● **Material for this task**:
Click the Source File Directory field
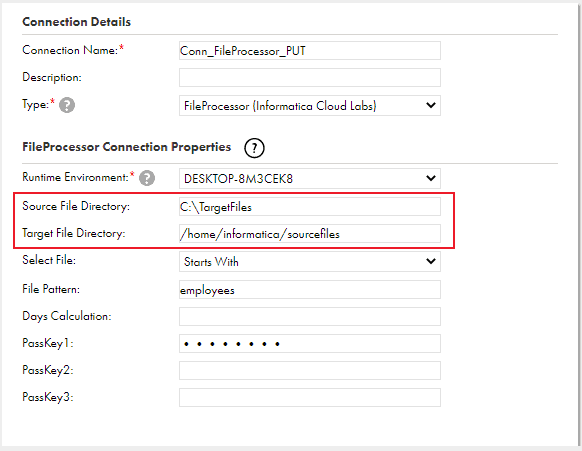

--

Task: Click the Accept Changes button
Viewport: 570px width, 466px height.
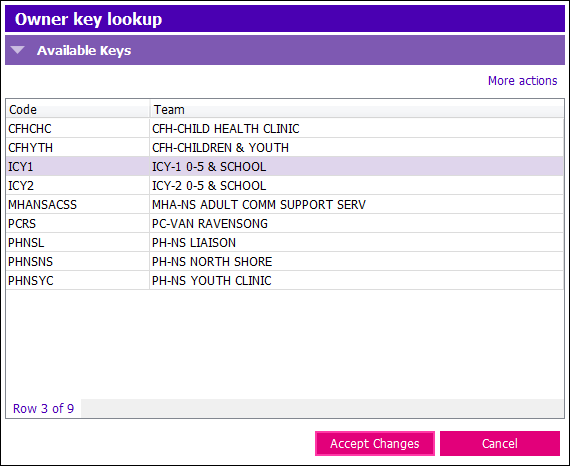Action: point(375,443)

--

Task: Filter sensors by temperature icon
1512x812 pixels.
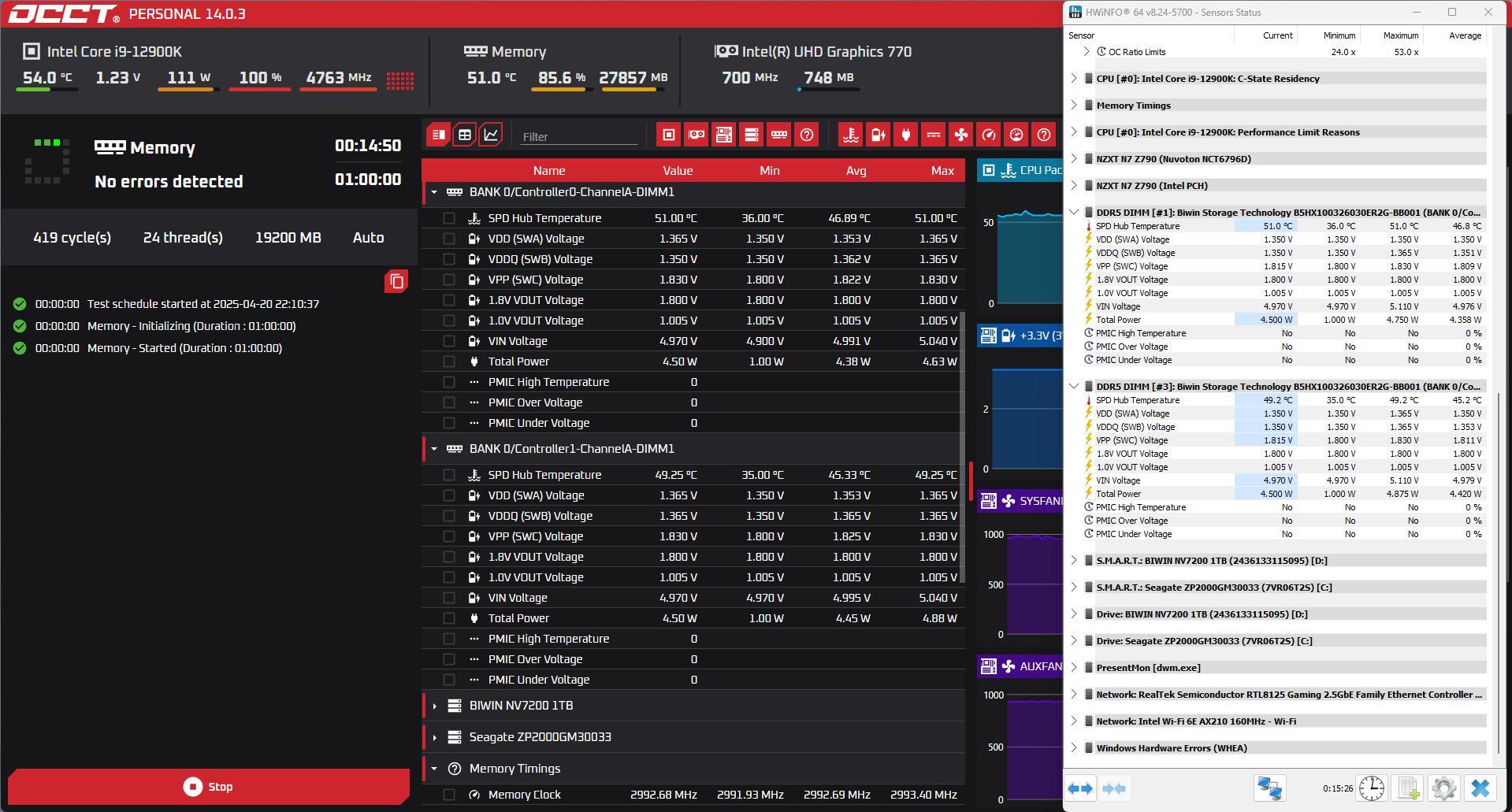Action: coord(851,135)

● **The problem**:
Copy each line of the records that has "Click" in it.

● **Exercise answer**:
Click the Source File Directory field
Task: Click the Accept Changes button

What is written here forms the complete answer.